[Saved data entries]
□ □ □ □

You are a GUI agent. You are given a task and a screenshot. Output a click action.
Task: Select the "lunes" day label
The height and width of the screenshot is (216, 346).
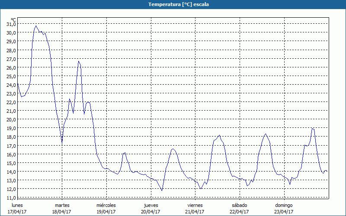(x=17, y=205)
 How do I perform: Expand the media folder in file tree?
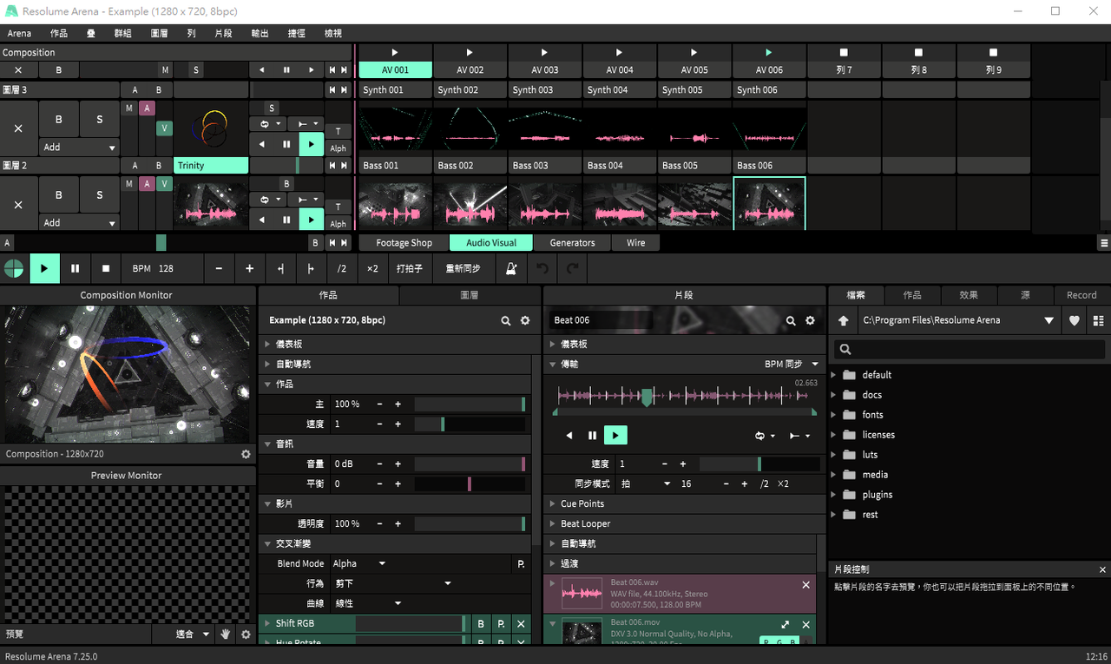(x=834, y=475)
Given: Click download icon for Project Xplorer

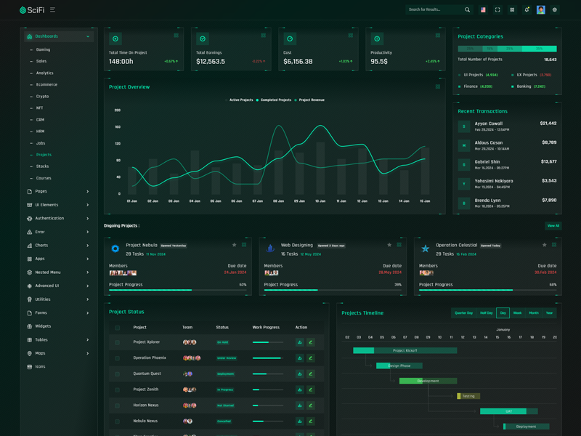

□ □ □ □

▶ **Work instructions**: From the line containing "Task: Select the" through the last line of the records above, reproduce every line exactly, leaving out the pictures.

▶ **Solution**:
Task: Select the "lunes" day label
The height and width of the screenshot is (216, 346).
(x=17, y=205)
 How do I perform: Expand the media folder in file tree?
(x=834, y=475)
Given: Click download icon for Project Xplorer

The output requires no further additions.